What’s remarkable is that nothing happens, and yet the movie entrances through its very uneventfulness and intuitive ease. With hardly an indulgent or false note, characters conduct tattered exchanges with stammering, imprecise language that erects barriers around truth as it tries to pierce them. This is the halting chatter of modern youth.

Or is it? Sometimes the arrested communication skills are overplayed, suggesting less improvisation and more writing was needed. Do close friends talk in such oblique spurts and nebulous sputters, barely capable of successive complete sentences and digested thoughts?

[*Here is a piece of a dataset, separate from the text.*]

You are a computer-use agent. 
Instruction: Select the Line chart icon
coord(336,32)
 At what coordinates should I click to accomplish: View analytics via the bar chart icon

Another quibble: Despite great, coltish performances anchored tightly in truth, the characters are stuck in one-dimensional amber. We learn nothing about Marnie — what music she listens to, books she reads, movies she likes, her favorite food — and scarcely anything about her friends. Marnie is delightful if vexingly tentative. Her only passion, which is at best meek, is that for Alex. Her emotional output ranges from dim yearning to glum hurt, making her a rather vacant young woman.

And yet Dollenmayer brings an invisible depth to Marnie. We like her and root for her. She’s neat and we, like hapless Mitchell, wonder why she’s not mobbed by suitors. (Side note: Dollenmayer, an artist, did animation on “Waking Life.”)

“Funny Ha Ha” is a series of small moments bearing large verites: an awkwardly aborted makeout session; the incidental offering of a gummy bear; Marnie finding birth control pills in Alex’s room after he’s married.

By budgetary necessity, Bujalski captures all of it with a documentary vibe that can be squirmily voyeuristic. He shot on 16 mm film, not glossy digital video, so the sound is raw and textures are grungy. It’s perfectly fitting for a movie that has stripped away the frippery to show people doing that plainest, rawest of things: living.